* start Rows *
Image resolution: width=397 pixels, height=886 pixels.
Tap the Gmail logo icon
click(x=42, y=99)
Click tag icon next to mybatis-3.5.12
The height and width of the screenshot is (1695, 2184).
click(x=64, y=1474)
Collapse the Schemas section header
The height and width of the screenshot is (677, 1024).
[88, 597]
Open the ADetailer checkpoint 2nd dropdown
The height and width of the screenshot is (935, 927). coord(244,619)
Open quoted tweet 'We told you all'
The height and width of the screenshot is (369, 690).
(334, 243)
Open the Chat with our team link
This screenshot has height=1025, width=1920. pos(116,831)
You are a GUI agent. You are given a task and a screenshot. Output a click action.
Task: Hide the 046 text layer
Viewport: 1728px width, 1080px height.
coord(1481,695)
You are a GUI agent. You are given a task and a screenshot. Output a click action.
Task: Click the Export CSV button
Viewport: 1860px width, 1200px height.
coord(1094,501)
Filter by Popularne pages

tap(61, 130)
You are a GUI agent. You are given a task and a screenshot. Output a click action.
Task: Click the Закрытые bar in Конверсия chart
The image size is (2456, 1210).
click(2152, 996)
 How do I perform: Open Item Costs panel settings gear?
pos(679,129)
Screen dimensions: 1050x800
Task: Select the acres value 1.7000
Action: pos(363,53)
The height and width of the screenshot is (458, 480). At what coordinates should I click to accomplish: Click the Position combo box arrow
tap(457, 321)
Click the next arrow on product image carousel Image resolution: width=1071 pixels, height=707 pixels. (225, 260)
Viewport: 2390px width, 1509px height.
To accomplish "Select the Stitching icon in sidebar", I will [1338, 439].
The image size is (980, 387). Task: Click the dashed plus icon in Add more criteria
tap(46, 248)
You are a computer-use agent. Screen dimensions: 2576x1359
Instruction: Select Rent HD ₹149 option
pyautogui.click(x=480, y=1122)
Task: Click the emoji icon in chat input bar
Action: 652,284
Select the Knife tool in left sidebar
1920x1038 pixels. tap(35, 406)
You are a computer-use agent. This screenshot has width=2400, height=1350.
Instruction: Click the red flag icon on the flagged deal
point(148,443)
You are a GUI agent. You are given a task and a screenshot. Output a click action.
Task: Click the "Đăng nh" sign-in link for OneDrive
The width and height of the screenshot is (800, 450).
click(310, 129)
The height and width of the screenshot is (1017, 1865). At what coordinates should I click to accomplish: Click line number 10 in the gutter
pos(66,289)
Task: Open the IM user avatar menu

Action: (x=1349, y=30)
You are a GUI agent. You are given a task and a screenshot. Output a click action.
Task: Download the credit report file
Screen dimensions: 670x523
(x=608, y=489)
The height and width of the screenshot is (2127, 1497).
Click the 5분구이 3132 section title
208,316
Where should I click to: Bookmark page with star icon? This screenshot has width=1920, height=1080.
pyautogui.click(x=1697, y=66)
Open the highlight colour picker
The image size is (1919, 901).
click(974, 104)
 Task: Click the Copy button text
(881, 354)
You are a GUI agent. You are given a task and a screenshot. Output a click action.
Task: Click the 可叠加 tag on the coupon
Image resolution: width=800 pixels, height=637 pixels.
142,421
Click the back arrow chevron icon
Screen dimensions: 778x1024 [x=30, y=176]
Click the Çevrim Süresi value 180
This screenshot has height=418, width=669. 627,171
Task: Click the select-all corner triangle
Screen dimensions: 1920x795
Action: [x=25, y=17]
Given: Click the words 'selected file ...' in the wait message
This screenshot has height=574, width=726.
* end Rows *
- Instruction
Show every line of the listing above that contains the word "dimensions".

- Result for this exercise
Screen dimensions: 1050x800
You are a computer-use agent. Screen dimensions: 2576x1359
Screen dimensions: 670x523
Screen dimensions: 778x1024 [x=30, y=176]
Screen dimensions: 1920x795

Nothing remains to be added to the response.